Their insights have been thoughtful and very welcome. I have always responded to changes in my personal life very positively – even those forced upon me by external events; like the death of a parent or illness. I will approach retirement with hope and vigour.
I’ve also managed changes in my professional life with confidence and energy. Except for those occasions when I felt very deeply that the change being proposed was not in the interests of what I believed to be the primary focus of the ministry I was involved in. Or, the interests of a contemporary Christian faith responding to a world full of possibilities and challenges, and at times, threats to its core identity as a welcoming inclusive community. In those circumstances, I have resisted and opposed with thoughtful arguments and controlled passion. Well, I think I have!
Whilst 2021 represents a year of change and transition for me personally, as it does for other individuals in our community, more importantly it also represents a significant year of change for all of us as a community as we craft our course through the next few months.

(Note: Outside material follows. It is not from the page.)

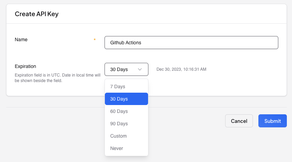Collapse the Expiration 30 Days combo box
Viewport: 292px width, 162px height.
(x=126, y=69)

We have been making some big and long-overdue decisions about maintenance work on the Church building: the unsafe tower has been replaced with a new one, work will commence very soon on replacing the roof ( possibly next week), and then work will commence on underpinning the floor, improving drainage and fixing plaster etc. Thanks to some good financial re-structuring and improvements in our income base we will be able to weather the financial storm so-to-speak. So, in some ways, apart from some temporary disruption to using the building over coming months, this part of our future is being handled and underway.

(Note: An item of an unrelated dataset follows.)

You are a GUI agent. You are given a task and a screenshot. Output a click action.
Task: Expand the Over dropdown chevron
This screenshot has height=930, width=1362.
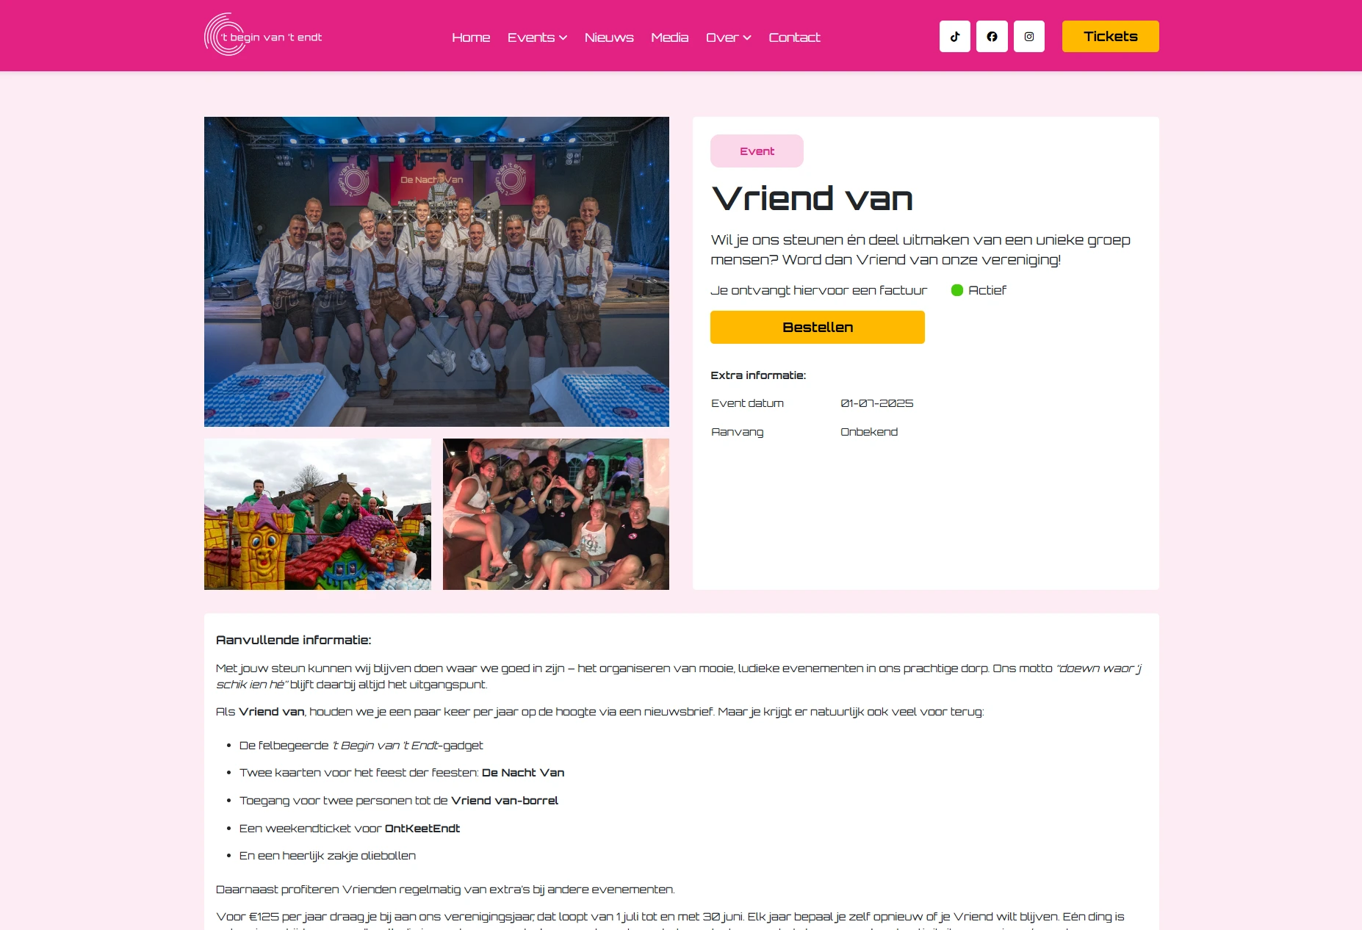pos(747,37)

However, our life and purpose together involves but transcends property-related matters and concerns, and this is where we will need to turn our attention over the coming weeks and months. As a community of very different individuals, we are in this together. Some people have been with the ‘St Kilda story’ for a long time, while others have joined more recently. But it is as a people having equal worth within that community that we will need to navigate this change. We will need to support, encourage and listen to each other in the process of pooling our faith, our imagination, our passion, our ideas, and our hopes for the faith communities that meet inside 163 Chapel St, St Kilda.
No one perspective or opinion is less or more important or credible than another. The future will impact all of us, so we will need to work together thoughtfully so that we craft a future that looks like something everyone can get behind and bring to life.
To this end, we will be embarking upon a small group process, hosted by myself and a member of Church Council. We will host these events over the internet using Zoom – something we are now all very familiar with. Some papers are going to be sent to you early next week for you to read and think about before the small group meeting – we thought that was better than just beginning with a blank page. I urge you to read them and give them your faithful consideration. We are not starting from scratch so-to-speak. We have done things and learned things, and now we draw upon our collective experiences and hopes to shape the next phase of our ministry in St Kilda with imagination, boldness and confidence.
I know change can be both daunting and at times threatening, but it also opens up all sorts of opportunities for asking questions like: what if…..
So, how will we navigate and manage change during 2021?